This disclosure relates generally to cooling within a gas turbine engine and, more particularly, to cooling leading edges of components aft of variable vanes.
Gas turbine engines are known and, typically, include a fan delivering air into a bypass duct as propulsion air and to be utilized to cool components. The fan also delivers air into a core engine where it is compressed in a compressor. The compressed air is then delivered into a combustion section where it is mixed with fuel and ignited. Products of the combustion pass downstream over turbine rotors, driving them to rotate.
Some portions of the gas turbine engine can include variable vanes. As known, adjusting the variable vanes alters flow through the gas turbine engine and can improve overall engine performance. Adjusting variable vanes alters flow to the blades aft the variable vanes, which changes the position and characteristic shape of the stagnation point along the surface. This changes the areas of the blades having the highest heat transfer coefficients.

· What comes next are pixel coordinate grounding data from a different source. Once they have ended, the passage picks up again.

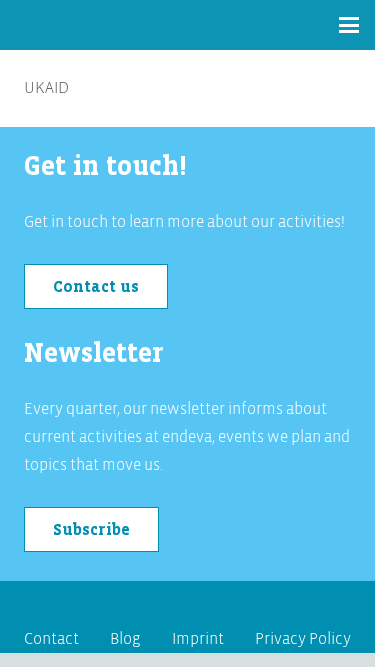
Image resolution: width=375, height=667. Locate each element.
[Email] (208, 605)
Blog (125, 639)
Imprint (198, 639)
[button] (349, 25)
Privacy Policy (303, 639)
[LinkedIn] (168, 605)
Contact (51, 639)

More specifically, actuation of the variable vanes alters the inlet angle to the downstream blades can alter the stagnation location from positive incidence (pressure side stagnation location), neutral incidence (leading edge stagnation location), to negative incidence (suction side stagnation location). The heat transfer coefficients located at a stagnation point of the flow over blades downstream the variable vanes can be 1.5 to 2 times greater than the heat transfer coefficients on the other portions of the blade surface. Thus, aside from aerodynamic ramifications of this change in stagnation location, cooling the blades downstream of variable vanes becomes problematic, especially at the leading edge.